This is the first time I’m experiencing this level of social unrest. I have never seen downtown look how it’s looking with my own eyes. This whole thing is surreal for me, like an episode of Twilight Zone or Black Mirror. All the black & white photos and videos of social unrest materialized onto storefronts and sidewalks are live and in living color now.
Honestly, I’m becoming a bit numb to it all, and I think that’s probably a very bad sign, but I take numbness over anxiety, depression, or any kind of stress.
I have a bit of insulation from the chaos, but only “a bit,” because I don’t want to overestimate my comfort.
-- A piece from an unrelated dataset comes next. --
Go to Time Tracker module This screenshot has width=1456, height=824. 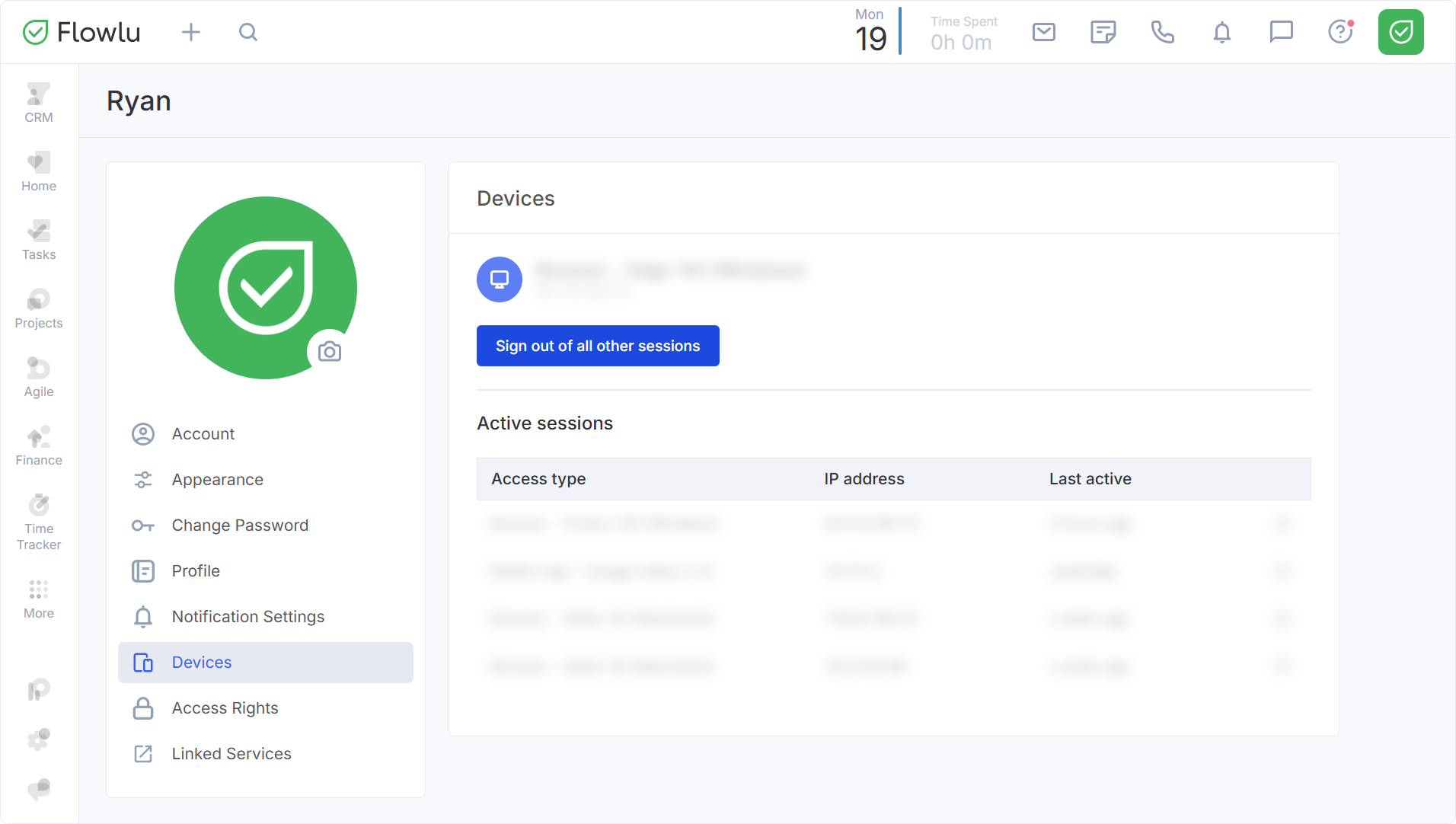39,522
A lot of people were already suffering very badly in the city before the pandemic (and all the social and economic distress). I believe most of the petty crime oozes allover the hood out of hopelessness and apathy. I only imagine that apathetic despair to deepen exponentially if this unrest bubbles at this level (or higher!) for much longer. The (Black) middle class and upwardly mobile (positions I qualify myself as occupying) were already in a precarious situation pre-pandemic; and it’s so much worse now for those of us who are/were builders in our community. I have over a dozen Black friends who have businesses in Chicago (some of which I’d invested in) who were randomly targeted in the looting and rioting that has been flashing throughout the city. Some will never recover their businesses or investments. A lot of the destruction that personally impacted me was instigated by other Black people (likely those who don’t build or own or invest anything), but I primarily blame the agents of chaos who I believe are fanning the flames and adding gas.
I wonder if it’s too much to hope that lasting progressive legislation will somehow rise out of the ashes of all of this chaos and destruction.